Description of the task —
All entries below are to be reproduced exactly.

(Collected data)
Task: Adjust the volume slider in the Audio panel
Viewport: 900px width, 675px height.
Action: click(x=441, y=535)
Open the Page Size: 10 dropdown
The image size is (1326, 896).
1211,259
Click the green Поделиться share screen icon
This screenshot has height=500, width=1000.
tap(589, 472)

Response —
Task: Adjust the volume slider in the Audio panel
Viewport: 900px width, 675px height.
Action: click(x=441, y=535)
Open the Page Size: 10 dropdown
The image size is (1326, 896).
1211,259
Click the green Поделиться share screen icon
This screenshot has height=500, width=1000.
tap(589, 472)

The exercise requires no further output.